***** PASSAGE PROVIDED

10:00-20:00 -  EXHIBIT AREA OPEN
10:00-10:30 - Morning Refreshments in Exhibit Area
10:30-11:20  SESSION 1

Presenter:

Kirti Velankar
Senior Software Engineer
Yahoo! Inc.


Track 1 - Internationalization with PHP
PHP is one of the most prominent and popular platforms for modern Web development. This updated session discusses PHP from the perspective of internationalization, what some of the challenges in PHP are, the features available in PHP 5, and the promise of Unicode in PHP 6.

This session also includes examples and usage in practical scenarios. You will learn how to effectively build applications for multiple languages and cultures using PHP with some of the new internationalization features such as locales, sorting, resource bundles, as well as date, number and message formatting.


Presenter:

Ken Lunde
Senior Computer Scientist
Adobe

Track 2 - Designing & Developing Pan-CJK Fonts for Today
Designing and developing Pan-CJK fonts, meaning fonts whose CJK Unified Ideographs can serve more than a single CJK locale, region, or culture, is both challenging and time-consuming. But, like most things that require effort, there are great rewards: smaller overall font footprint, design consistency across locales, and so on. In developing such fonts, there are challenges related to the actual design of the glyphs, which transcend any font format concerns. This presentation pinpoints specific design and implementation problems that developers of such fonts will face, and then details workable solutions. A prototype Pan-CJK font will demonstrated during the presentation.

Presenter:

Mark Davis
Sr. Internationalization Architect
Google Inc.

Track 3 - Unicode Update: Unicode 5.2 and CLDR 1.7
The 5.2 version of Unicode (Fall 09) adds many new characters, new properties, and fixes to existing properties, and is being issued as a complete online book. CLDR 1.7 (Spring 09) contains over 21% more locale data than the previous release, with over 40,000 new or modified data items from over 140 different contributors, including Adobe, Apple, Google, IBM, and Sun, plus official representatives from a number of countries.

This presentation, from the president and co-founder of the Unicode consortium, covers the new features of both standards, examples of the impact on companies such as Google, and future directions for these and other globalization standards -- the new emoji characters, international domain names, Unicode security, and others.

**********
***** SOURCE MATERIAL

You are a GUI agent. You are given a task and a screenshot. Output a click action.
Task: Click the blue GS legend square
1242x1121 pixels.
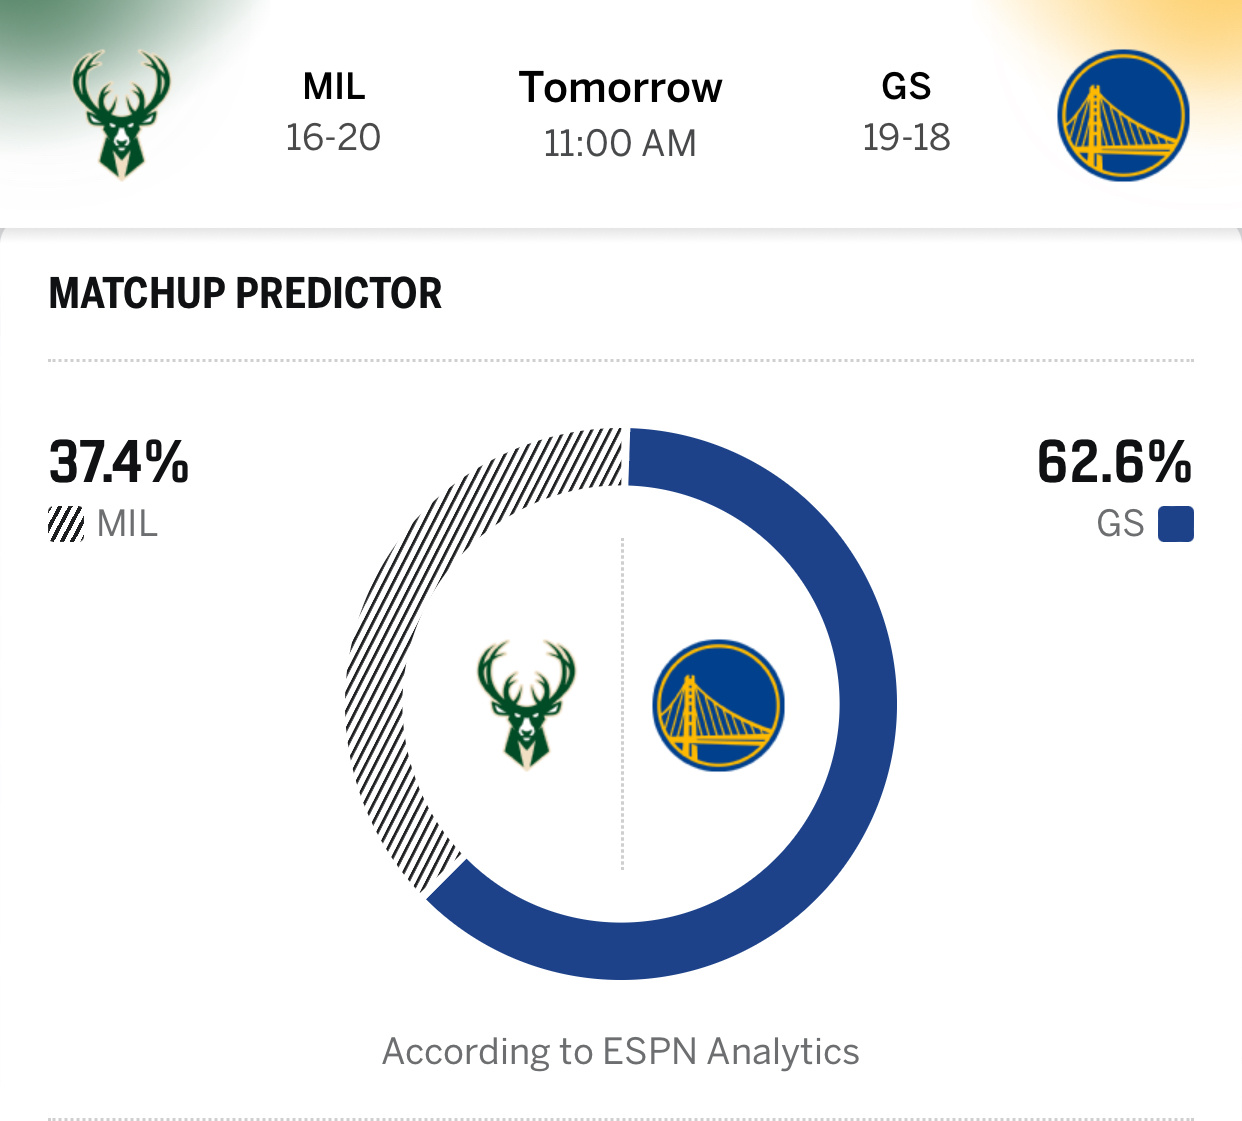click(x=1176, y=524)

**********

EXERCISE INSTRUCTIONS:
• A. Summarize the conference schedule in two sentences.
• B. Carry the conference schedule forward from the end of its final sentence.
The lines after the conference schedule are not needed here.

THE RESULTS:
• A. The conference schedule lists the exhibit area as open from 10:00 to 20:00, with morning refreshments there from 10:00 to 10:30, followed by Session 1 from 10:30 to 11:20. That session offers three tracks: Kirti Velankar of Yahoo! Inc. on internationalization with PHP, Ken Lunde of Adobe on designing and developing Pan-CJK fonts, and Mark Davis of Google Inc. on the updates in Unicode 5.2 and CLDR 1.7.

• B.
11:30-12:20  SESSION 2

Presenter:

Martin Duerst
Aoyama Gakuin University


Track 1 - Internationalization in Ruby 1.9
Ruby is a purely object-oriented scripting language which is easy to learn for beginners and highly appreciated by experts for its productivity and depth. Internationalization of Ruby made a big leap forwards when this January, Ruby 1.9.1, the first stable release of the Ruby 1.9 series, was released. While previous versions of Ruby mostly treated text data as byte sequences, strings in Ruby 1.9 are sequences of characters. Because Ruby tags each string with encoding information internally, different applications can choose different internationalization models.

The presentation will give a short overview of Ruby as a programming language, and introduce the new internationalization features in detail. We will be concentrating on how to use Ruby with Unicode, which in Ruby's case means UTF-8. We will also discuss internationalization support in Ruby on Rails, the popular Web application framework written in Ruby.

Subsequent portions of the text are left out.